* **WHAT TO WORK ON**: Leave out every picture, and return exactly the lines from the line containing "This screenshot has height=406, width=1000." through the end of the records below, both inclusive.

* **Stored data**:
____________

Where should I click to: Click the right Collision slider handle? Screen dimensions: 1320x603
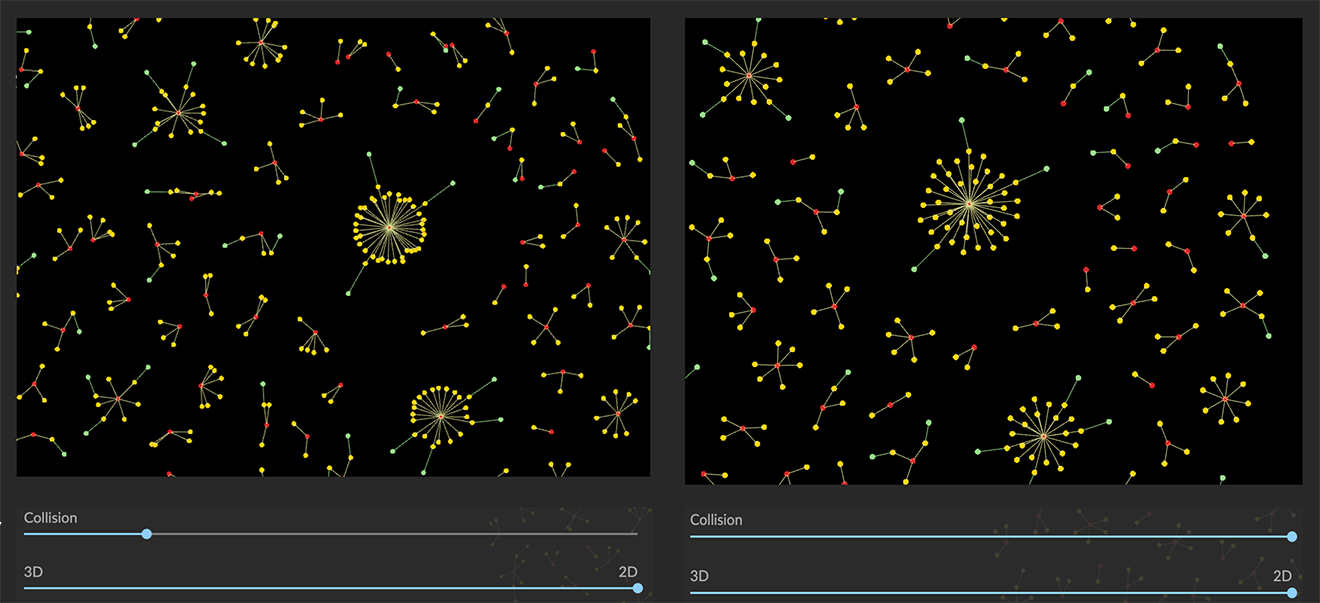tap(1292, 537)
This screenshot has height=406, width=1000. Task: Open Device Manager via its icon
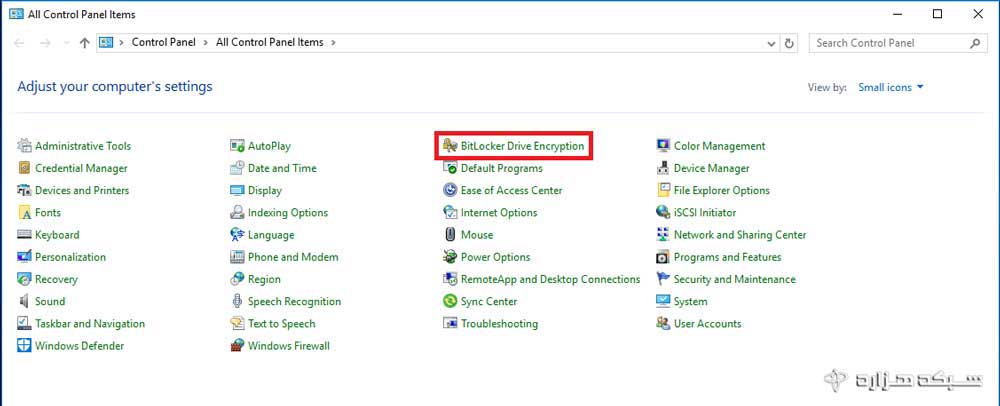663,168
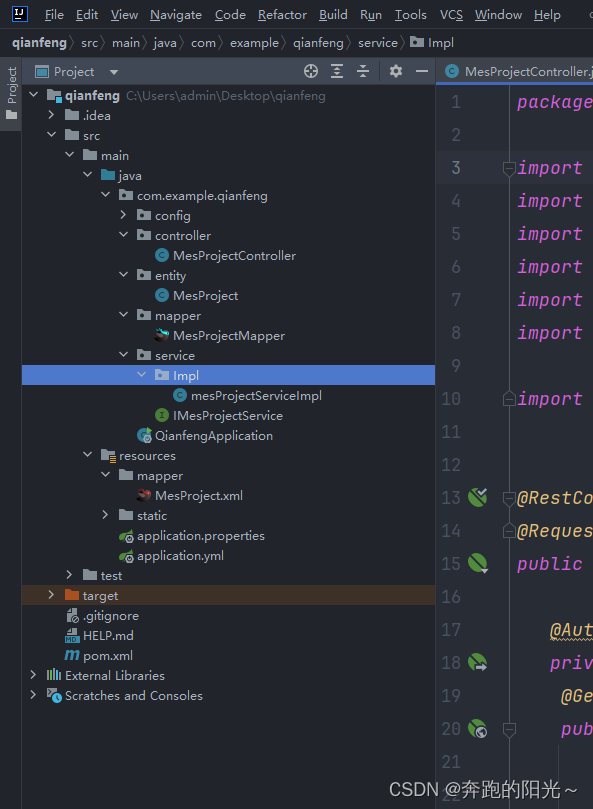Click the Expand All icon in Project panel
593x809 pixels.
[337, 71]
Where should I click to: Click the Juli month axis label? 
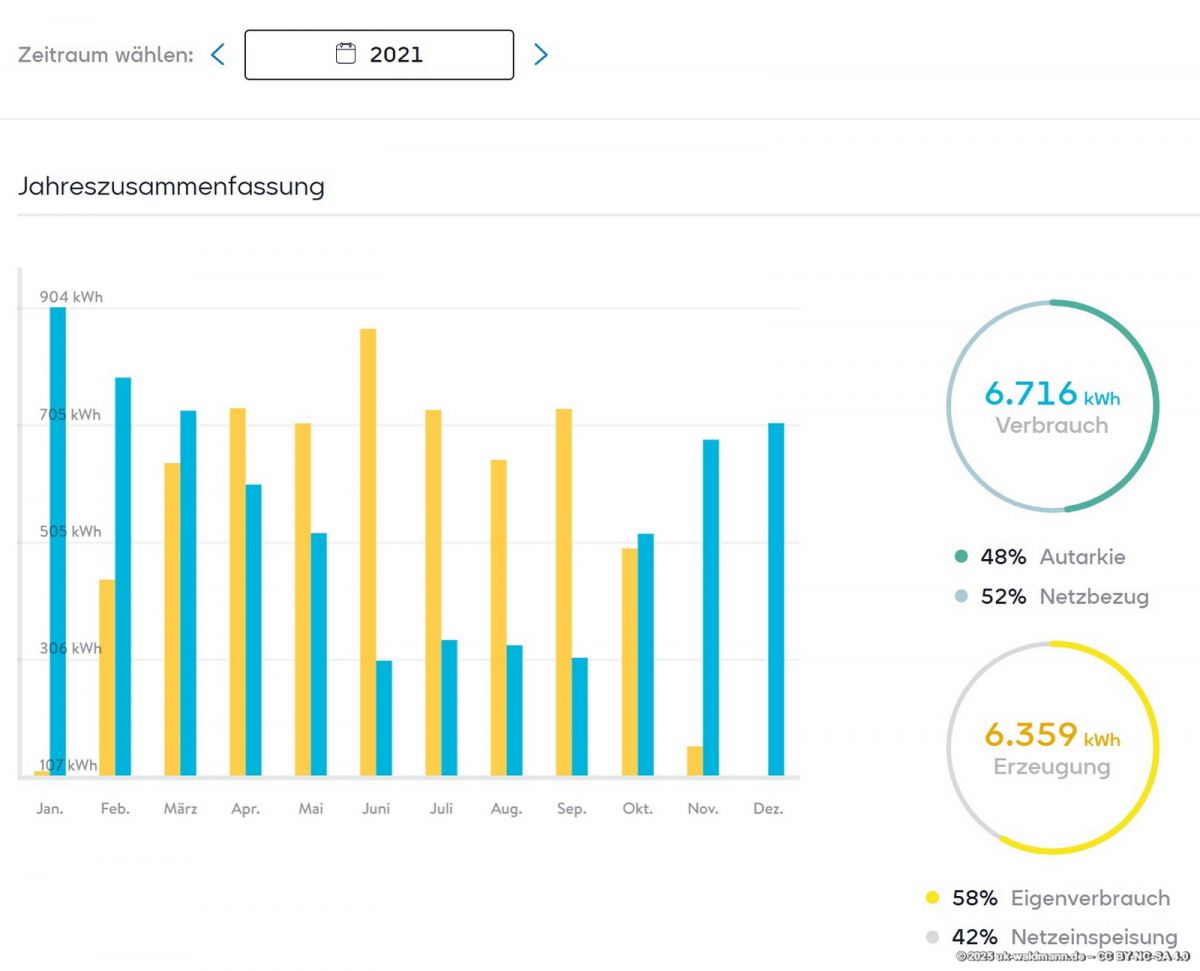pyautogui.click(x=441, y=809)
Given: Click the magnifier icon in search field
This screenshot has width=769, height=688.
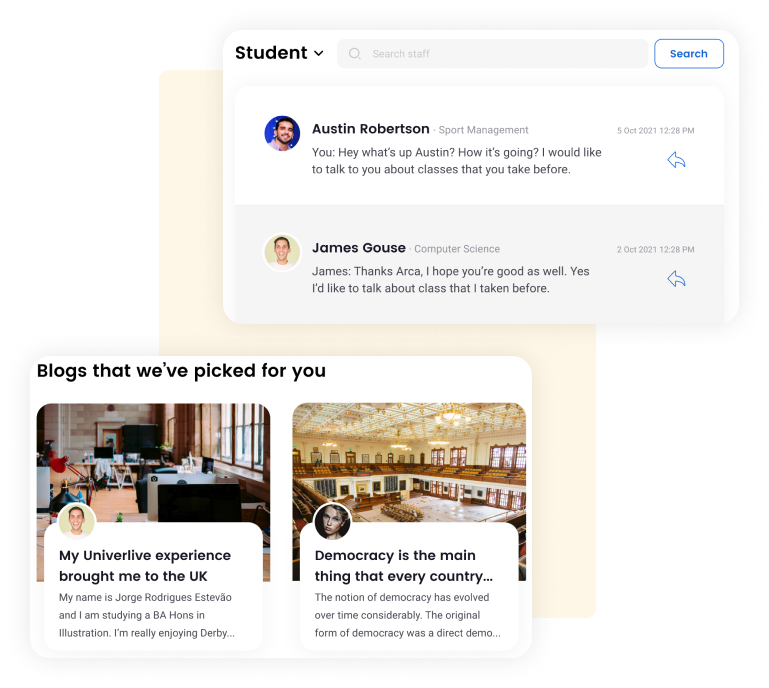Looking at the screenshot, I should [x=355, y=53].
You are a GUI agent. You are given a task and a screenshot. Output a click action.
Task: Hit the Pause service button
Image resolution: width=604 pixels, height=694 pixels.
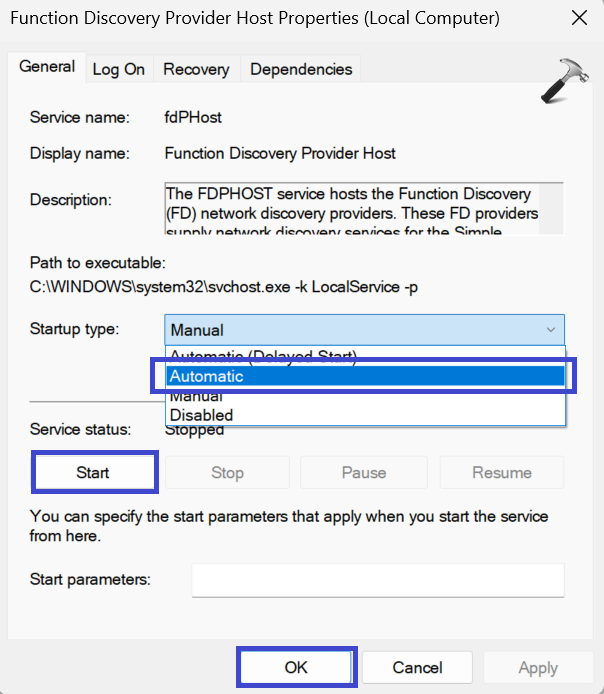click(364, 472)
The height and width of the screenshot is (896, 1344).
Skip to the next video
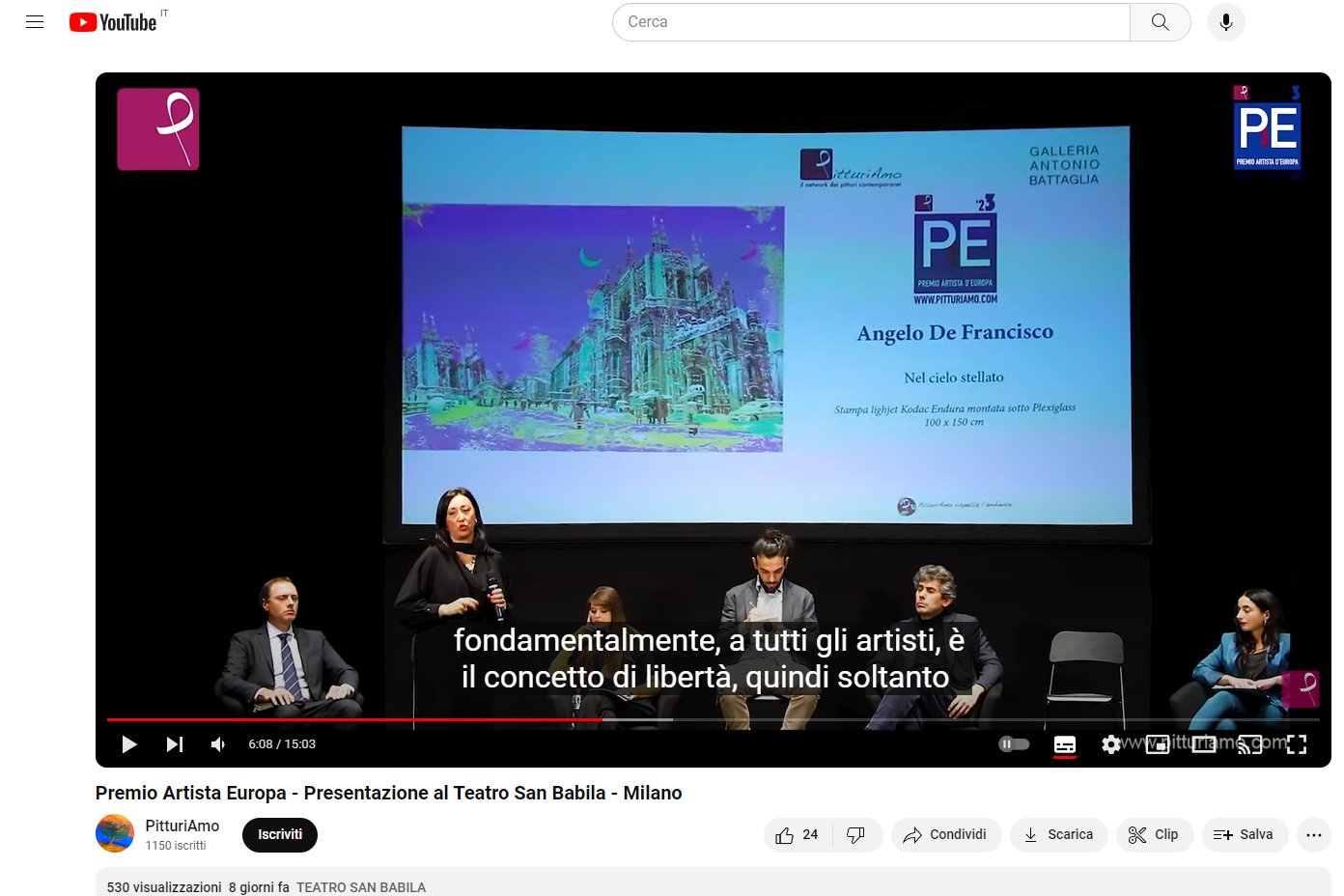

____________

* **ANSWER BOX**:
This screenshot has height=406, width=1000. Task: Open Device Manager via its icon
663,168
Click the Expand All icon in Project panel
593x809 pixels.
[337, 71]
Where should I click to: Click the Juli month axis label? 
pyautogui.click(x=441, y=809)
Given: Click the magnifier icon in search field
This screenshot has width=769, height=688.
Looking at the screenshot, I should [x=355, y=53].
You are a GUI agent. You are given a task and a screenshot. Output a click action.
Task: Hit the Pause service button
Image resolution: width=604 pixels, height=694 pixels.
click(364, 472)
The height and width of the screenshot is (896, 1344).
Skip to the next video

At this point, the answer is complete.